* TASK TO CARRY OUT *
Find the line with "ПОПУЛЯРНЫЕ НАПРАВЛЕНИЯ (264, 185)" in the entries below. Repeat it, every following line, and the line with "Twitter (59, 1065)", exactly and with nothing added.

┄┄┄┄┄┄

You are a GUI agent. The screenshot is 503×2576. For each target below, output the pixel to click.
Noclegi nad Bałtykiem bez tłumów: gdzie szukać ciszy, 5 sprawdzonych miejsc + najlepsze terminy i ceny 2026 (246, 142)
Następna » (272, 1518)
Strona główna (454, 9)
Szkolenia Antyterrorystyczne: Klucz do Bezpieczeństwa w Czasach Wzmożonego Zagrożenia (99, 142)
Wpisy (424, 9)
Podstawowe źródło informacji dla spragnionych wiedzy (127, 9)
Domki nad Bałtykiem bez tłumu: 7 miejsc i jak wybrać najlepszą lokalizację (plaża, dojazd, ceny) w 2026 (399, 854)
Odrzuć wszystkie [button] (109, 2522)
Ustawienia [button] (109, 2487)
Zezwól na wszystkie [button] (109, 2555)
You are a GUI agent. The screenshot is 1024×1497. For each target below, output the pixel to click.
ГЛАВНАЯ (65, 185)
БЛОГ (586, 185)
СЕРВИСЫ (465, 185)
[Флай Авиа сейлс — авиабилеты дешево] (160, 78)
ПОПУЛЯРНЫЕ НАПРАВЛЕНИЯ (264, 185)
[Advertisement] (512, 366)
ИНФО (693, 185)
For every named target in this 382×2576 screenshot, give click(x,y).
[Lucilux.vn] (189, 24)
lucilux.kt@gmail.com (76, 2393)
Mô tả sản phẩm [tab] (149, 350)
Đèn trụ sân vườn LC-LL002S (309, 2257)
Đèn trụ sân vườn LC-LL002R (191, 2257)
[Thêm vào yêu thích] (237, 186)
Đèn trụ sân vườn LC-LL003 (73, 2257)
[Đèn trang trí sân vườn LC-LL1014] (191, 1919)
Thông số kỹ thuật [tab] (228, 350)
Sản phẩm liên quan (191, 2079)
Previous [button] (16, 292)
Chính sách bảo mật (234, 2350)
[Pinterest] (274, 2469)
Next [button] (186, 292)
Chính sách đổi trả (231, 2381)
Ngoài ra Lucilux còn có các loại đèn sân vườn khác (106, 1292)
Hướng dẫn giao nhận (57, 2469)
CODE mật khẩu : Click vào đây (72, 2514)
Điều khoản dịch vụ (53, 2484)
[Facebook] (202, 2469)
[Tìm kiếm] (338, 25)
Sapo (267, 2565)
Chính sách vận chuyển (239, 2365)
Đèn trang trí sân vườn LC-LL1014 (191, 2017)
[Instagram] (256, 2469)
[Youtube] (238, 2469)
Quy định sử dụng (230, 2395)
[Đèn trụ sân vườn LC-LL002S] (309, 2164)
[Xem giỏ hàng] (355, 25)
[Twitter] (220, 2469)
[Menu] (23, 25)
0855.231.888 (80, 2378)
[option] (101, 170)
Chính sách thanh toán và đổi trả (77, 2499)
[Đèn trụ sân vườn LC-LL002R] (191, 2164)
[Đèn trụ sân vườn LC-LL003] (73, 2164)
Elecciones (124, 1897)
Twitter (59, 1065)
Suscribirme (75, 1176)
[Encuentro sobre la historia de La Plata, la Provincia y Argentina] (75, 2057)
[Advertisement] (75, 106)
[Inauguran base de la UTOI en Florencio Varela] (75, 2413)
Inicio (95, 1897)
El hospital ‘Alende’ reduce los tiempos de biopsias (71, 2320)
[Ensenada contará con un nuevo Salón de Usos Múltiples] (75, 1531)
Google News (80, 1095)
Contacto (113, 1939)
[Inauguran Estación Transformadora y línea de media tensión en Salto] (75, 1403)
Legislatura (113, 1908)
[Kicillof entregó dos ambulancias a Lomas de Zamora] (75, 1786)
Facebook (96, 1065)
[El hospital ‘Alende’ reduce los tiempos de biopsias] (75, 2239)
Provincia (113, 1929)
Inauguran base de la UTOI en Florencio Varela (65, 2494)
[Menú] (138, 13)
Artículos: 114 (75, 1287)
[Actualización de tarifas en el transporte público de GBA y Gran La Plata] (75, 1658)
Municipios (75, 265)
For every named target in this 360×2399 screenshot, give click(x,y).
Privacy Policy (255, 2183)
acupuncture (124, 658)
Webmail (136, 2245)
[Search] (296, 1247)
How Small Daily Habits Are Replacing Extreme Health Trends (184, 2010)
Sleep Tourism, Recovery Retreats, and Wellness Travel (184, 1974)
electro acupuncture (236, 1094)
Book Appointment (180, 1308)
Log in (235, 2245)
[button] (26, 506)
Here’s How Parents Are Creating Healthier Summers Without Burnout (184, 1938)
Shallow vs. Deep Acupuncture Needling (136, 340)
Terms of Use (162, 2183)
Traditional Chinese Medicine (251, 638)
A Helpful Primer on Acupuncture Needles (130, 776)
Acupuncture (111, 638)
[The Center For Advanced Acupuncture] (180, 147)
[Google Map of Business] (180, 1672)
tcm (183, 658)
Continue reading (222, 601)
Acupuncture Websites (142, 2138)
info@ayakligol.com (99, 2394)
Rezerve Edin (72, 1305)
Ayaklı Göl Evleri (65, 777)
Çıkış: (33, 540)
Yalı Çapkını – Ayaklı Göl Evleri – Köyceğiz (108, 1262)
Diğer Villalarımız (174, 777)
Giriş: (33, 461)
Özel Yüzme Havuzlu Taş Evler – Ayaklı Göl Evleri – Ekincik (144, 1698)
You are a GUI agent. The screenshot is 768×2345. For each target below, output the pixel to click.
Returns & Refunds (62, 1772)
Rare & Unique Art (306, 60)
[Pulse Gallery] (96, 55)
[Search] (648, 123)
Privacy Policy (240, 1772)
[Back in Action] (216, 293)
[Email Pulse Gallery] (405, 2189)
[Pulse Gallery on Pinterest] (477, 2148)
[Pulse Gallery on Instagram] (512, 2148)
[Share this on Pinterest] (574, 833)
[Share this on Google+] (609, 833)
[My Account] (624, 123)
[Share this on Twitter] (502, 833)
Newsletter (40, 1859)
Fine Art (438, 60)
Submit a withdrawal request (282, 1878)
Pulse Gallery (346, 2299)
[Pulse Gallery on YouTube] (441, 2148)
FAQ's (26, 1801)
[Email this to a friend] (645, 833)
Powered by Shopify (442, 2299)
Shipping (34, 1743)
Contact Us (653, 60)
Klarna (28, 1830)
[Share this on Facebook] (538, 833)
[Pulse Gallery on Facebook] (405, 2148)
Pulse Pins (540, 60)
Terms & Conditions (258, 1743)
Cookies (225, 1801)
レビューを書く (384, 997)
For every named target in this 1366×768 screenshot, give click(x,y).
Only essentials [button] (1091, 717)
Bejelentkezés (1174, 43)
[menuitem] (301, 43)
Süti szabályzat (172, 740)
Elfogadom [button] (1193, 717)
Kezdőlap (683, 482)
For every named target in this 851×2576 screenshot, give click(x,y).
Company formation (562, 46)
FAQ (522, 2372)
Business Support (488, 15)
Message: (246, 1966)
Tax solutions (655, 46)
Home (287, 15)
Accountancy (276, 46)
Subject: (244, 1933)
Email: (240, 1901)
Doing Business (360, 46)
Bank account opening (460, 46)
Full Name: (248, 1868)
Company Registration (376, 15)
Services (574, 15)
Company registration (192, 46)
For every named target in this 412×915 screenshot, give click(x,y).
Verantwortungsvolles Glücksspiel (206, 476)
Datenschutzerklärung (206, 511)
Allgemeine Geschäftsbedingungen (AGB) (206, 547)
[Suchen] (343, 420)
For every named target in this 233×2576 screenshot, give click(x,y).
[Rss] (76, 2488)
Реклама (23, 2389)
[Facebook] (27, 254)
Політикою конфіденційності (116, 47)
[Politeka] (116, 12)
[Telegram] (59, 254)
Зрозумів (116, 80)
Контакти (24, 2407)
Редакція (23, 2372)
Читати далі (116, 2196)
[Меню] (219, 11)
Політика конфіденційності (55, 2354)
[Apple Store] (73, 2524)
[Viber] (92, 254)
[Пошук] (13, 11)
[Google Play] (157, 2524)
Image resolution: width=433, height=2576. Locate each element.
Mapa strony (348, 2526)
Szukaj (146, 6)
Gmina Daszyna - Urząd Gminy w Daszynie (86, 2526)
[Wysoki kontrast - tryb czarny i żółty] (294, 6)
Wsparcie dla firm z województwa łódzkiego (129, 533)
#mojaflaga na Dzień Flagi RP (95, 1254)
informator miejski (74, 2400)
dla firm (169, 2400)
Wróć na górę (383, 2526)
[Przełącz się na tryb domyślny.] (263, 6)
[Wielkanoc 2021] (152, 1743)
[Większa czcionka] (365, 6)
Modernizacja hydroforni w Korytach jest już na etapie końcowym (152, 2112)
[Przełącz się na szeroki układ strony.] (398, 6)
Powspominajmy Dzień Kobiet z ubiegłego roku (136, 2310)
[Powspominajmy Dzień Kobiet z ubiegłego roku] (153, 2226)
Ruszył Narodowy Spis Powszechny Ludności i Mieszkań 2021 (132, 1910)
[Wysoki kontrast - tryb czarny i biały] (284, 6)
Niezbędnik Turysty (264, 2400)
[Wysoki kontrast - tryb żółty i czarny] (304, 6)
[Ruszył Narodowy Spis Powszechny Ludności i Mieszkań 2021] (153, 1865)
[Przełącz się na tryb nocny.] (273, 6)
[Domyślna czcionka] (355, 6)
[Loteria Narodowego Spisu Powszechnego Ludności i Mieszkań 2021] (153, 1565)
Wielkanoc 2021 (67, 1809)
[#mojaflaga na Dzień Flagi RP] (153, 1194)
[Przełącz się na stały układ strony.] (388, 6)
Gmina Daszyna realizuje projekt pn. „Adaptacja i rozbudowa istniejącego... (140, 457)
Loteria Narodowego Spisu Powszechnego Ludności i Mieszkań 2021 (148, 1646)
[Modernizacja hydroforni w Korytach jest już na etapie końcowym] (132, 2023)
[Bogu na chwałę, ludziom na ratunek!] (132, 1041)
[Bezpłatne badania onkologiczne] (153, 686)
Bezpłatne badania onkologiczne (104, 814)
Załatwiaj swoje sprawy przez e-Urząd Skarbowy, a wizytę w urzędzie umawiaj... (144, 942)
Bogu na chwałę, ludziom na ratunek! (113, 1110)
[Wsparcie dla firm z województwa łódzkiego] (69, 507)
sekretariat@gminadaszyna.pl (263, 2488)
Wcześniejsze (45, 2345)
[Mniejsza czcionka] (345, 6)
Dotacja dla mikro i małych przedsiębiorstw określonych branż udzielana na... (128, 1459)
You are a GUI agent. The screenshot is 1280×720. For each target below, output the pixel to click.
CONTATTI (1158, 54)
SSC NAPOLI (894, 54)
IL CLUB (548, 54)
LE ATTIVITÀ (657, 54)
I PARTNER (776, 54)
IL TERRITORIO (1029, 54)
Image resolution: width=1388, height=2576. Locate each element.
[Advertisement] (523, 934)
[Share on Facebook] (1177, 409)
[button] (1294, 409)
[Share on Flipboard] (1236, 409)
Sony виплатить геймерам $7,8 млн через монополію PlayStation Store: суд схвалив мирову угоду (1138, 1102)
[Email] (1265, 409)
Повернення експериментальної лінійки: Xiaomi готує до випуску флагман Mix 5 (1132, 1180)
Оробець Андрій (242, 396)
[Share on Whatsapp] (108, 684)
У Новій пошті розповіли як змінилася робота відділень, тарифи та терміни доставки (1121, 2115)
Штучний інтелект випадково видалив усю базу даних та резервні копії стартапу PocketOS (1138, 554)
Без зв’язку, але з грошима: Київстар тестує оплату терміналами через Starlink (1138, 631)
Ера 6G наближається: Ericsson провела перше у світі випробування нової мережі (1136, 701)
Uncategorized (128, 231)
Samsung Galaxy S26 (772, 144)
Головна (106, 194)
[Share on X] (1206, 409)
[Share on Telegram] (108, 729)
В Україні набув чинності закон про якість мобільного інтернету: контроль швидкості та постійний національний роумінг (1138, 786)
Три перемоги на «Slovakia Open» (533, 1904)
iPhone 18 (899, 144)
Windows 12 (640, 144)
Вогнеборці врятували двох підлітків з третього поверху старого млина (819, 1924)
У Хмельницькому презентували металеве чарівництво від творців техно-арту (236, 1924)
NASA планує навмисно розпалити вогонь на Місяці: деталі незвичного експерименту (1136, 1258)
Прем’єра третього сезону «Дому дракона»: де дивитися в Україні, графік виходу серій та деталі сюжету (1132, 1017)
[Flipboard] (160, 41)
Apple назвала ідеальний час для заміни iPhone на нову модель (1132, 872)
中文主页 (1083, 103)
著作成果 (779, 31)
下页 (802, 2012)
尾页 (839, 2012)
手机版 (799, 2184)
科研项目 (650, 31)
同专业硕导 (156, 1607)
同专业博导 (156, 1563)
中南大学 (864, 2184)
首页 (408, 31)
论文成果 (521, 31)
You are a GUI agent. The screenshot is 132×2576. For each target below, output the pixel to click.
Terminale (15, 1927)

┄┄┄┄┄┄

* WRITTEN RESPONSE *
ПОПУЛЯРНЫЕ НАПРАВЛЕНИЯ (264, 185)
[Advertisement] (512, 366)
ИНФО (693, 185)
For every named target in this 382×2576 screenshot, give click(x,y).
[Lucilux.vn] (189, 24)
lucilux.kt@gmail.com (76, 2393)
Mô tả sản phẩm [tab] (149, 350)
Đèn trụ sân vườn LC-LL002S (309, 2257)
Đèn trụ sân vườn LC-LL002R (191, 2257)
[Thêm vào yêu thích] (237, 186)
Đèn trụ sân vườn LC-LL003 (73, 2257)
[Đèn trang trí sân vườn LC-LL1014] (191, 1919)
Thông số kỹ thuật [tab] (228, 350)
Sản phẩm liên quan (191, 2079)
Previous [button] (16, 292)
Chính sách bảo mật (234, 2350)
[Pinterest] (274, 2469)
Next [button] (186, 292)
Chính sách đổi trả (231, 2381)
Ngoài ra Lucilux còn có các loại đèn sân vườn khác (106, 1292)
Hướng dẫn giao nhận (57, 2469)
CODE mật khẩu : Click vào đây (72, 2514)
Điều khoản dịch vụ (53, 2484)
[Facebook] (202, 2469)
[Tìm kiếm] (338, 25)
Sapo (267, 2565)
Chính sách vận chuyển (239, 2365)
Đèn trang trí sân vườn LC-LL1014 (191, 2017)
[Instagram] (256, 2469)
[Youtube] (238, 2469)
Quy định sử dụng (230, 2395)
[Đèn trụ sân vườn LC-LL002S] (309, 2164)
[Xem giỏ hàng] (355, 25)
[Twitter] (220, 2469)
[Menu] (23, 25)
0855.231.888 (80, 2378)
[option] (101, 170)
Chính sách thanh toán và đổi trả (77, 2499)
[Đèn trụ sân vườn LC-LL002R] (191, 2164)
[Đèn trụ sân vườn LC-LL003] (73, 2164)
Elecciones (124, 1897)
Twitter (59, 1065)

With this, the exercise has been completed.